Principle:FMInference FlexLLMGen BFloat16 Mixed Precision Optimization
| Field | Value |
|---|---|
| Sources | Upstream: DeepSpeed, Paper: FlexGen |
| Domains | Mixed_Precision_Training, Memory_Optimization |
| Last Updated | 2026-02-09 00:00 GMT |
Overview
A training strategy that uses BFloat16 (bf16) for forward and backward computation while maintaining FP32 master copies of weights for numerically stable optimizer updates, reducing memory usage by nearly half without sacrificing convergence.
Description
BFloat16 mixed-precision optimization uses the bf16 floating-point format (1 sign bit, 8 exponent bits, 7 mantissa bits) for the bulk of training computation. Unlike FP16 (which has 5 exponent bits and 10 mantissa bits), bf16 has the same dynamic range as FP32 (8 exponent bits), making it less prone to overflow/underflow and eliminating the need for loss scaling.

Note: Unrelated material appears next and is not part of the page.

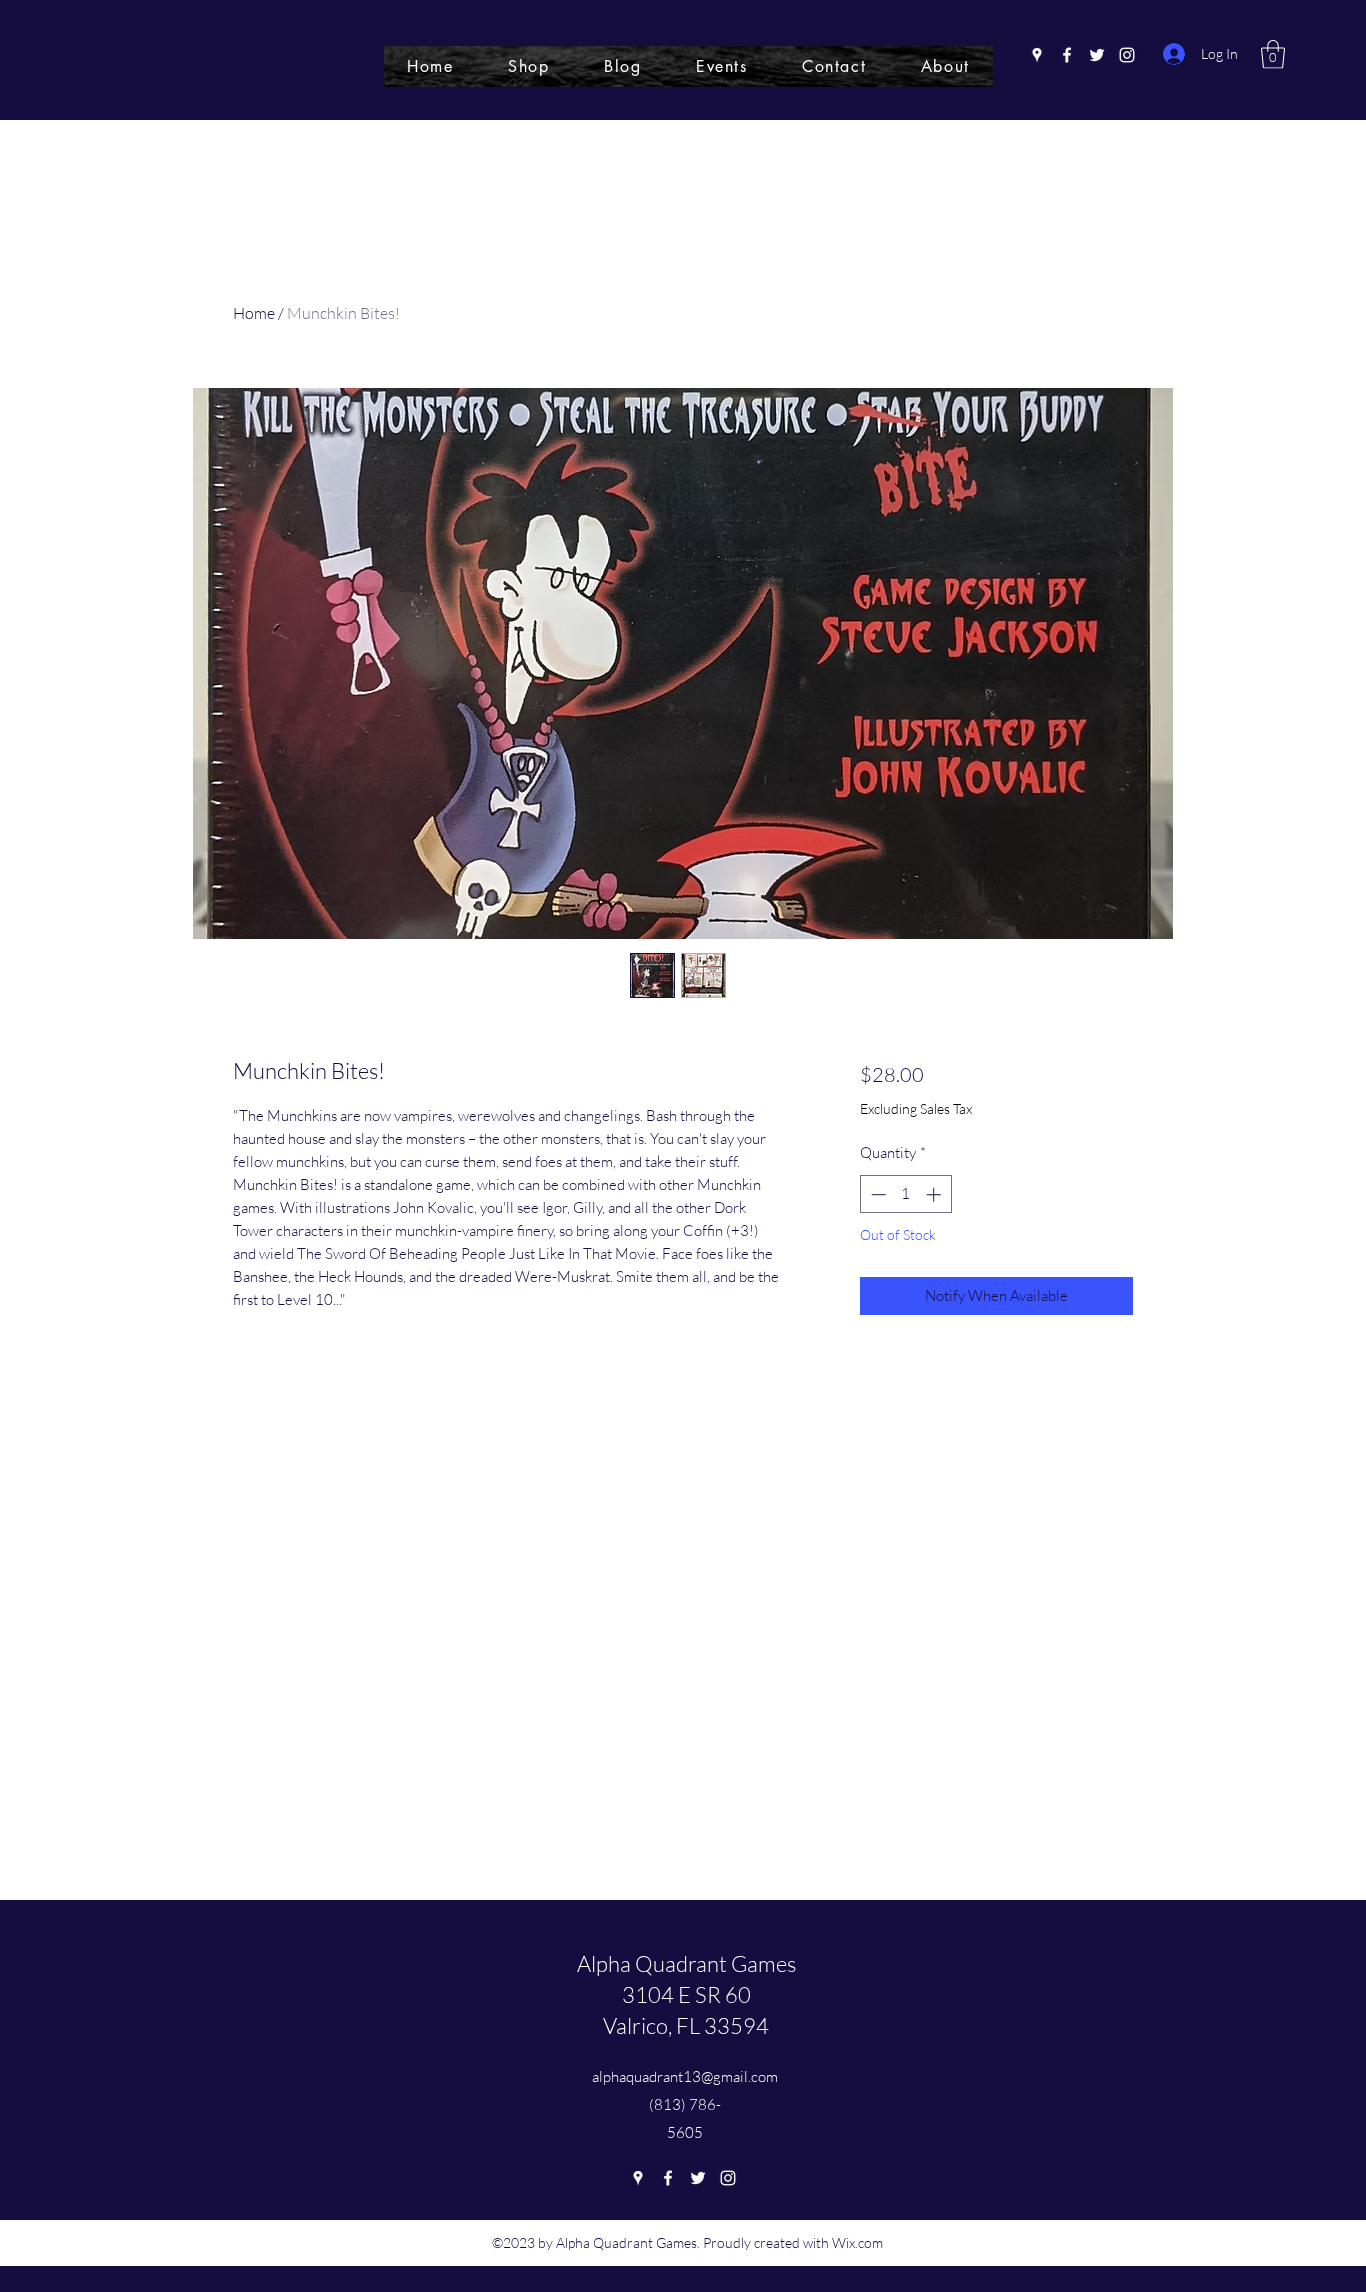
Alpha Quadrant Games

The dual-representation approach works as follows:
- Forward pass -- Uses bf16 parameters, producing bf16 activations and loss.
- Backward pass -- Computes bf16 gradients via backpropagation.

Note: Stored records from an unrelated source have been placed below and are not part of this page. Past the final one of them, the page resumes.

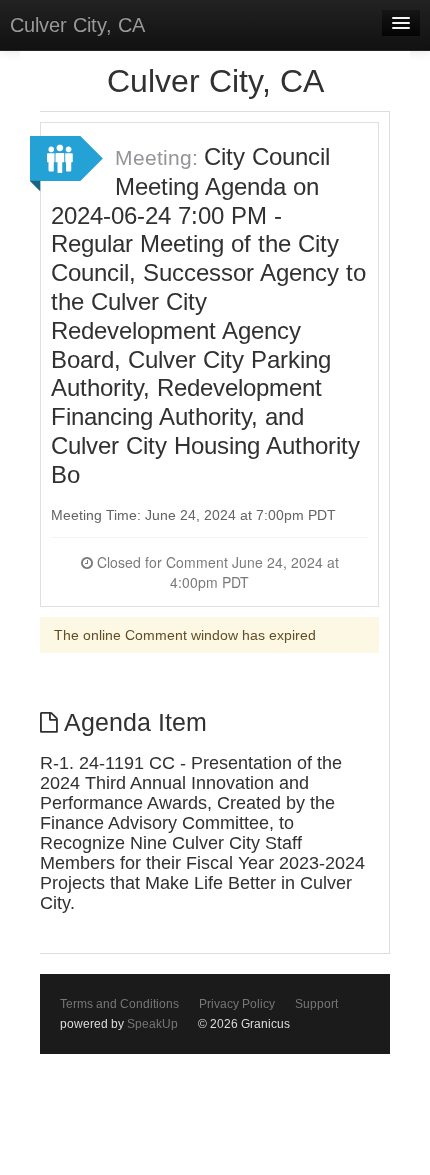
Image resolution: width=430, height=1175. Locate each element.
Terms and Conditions (119, 1004)
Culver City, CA (77, 25)
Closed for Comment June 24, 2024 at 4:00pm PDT (216, 572)
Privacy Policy (237, 1004)
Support (316, 1004)
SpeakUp (152, 1024)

- Gradient conversion -- Bf16 gradients are copied into FP32 gradient buffers for numerical precision during accumulation.
- Gradient clipping -- Global gradient norm is computed in FP32 and clipped to prevent training instability.
- Optimizer step -- The inner optimizer (e.g., Adam) updates FP32 master weights using FP32 gradients. Optimizer states (momentum, variance) remain in FP32.
- Weight copy-back -- Updated FP32 master weights are cast back to bf16 for the next forward pass.
- All-gather -- In data-parallel training, each rank's bf16 weight partition is gathered across all ranks.
This approach is combined with ZeRO-style partitioning: FP32 master weights are partitioned across data-parallel ranks, so each GPU only stores 1/N of the master weights (where N is the data-parallel world size). Flattened tensors are aligned to NCCL boundaries (4 bytes) for efficient communication.
Usage
Use bf16 mixed-precision when training on hardware with native bf16 support (e.g., NVIDIA A100, H100). It is preferred over fp16 mixed-precision because it does not require loss scaling and is more robust for large-scale training. The technique is enabled in DeepSpeed via the bf16.enabled configuration flag.
Theoretical Basis
Bf16 has 2^8 = 256 exponent values, matching FP32's dynamic range of approximately 1.2 x 10^-38 to 3.4 x 10^38. This eliminates the gradient underflow problem that plagues FP16 training. The reduced mantissa (7 bits vs. 23 bits in FP32) means individual operations have lower precision, but the key insight is that gradient accumulation and optimizer updates -- which are most sensitive to precision -- are performed in FP32. Memory savings come from storing parameters and activations in bf16 (2 bytes vs. 4 bytes), yielding approximately 50% reduction in model parameter memory.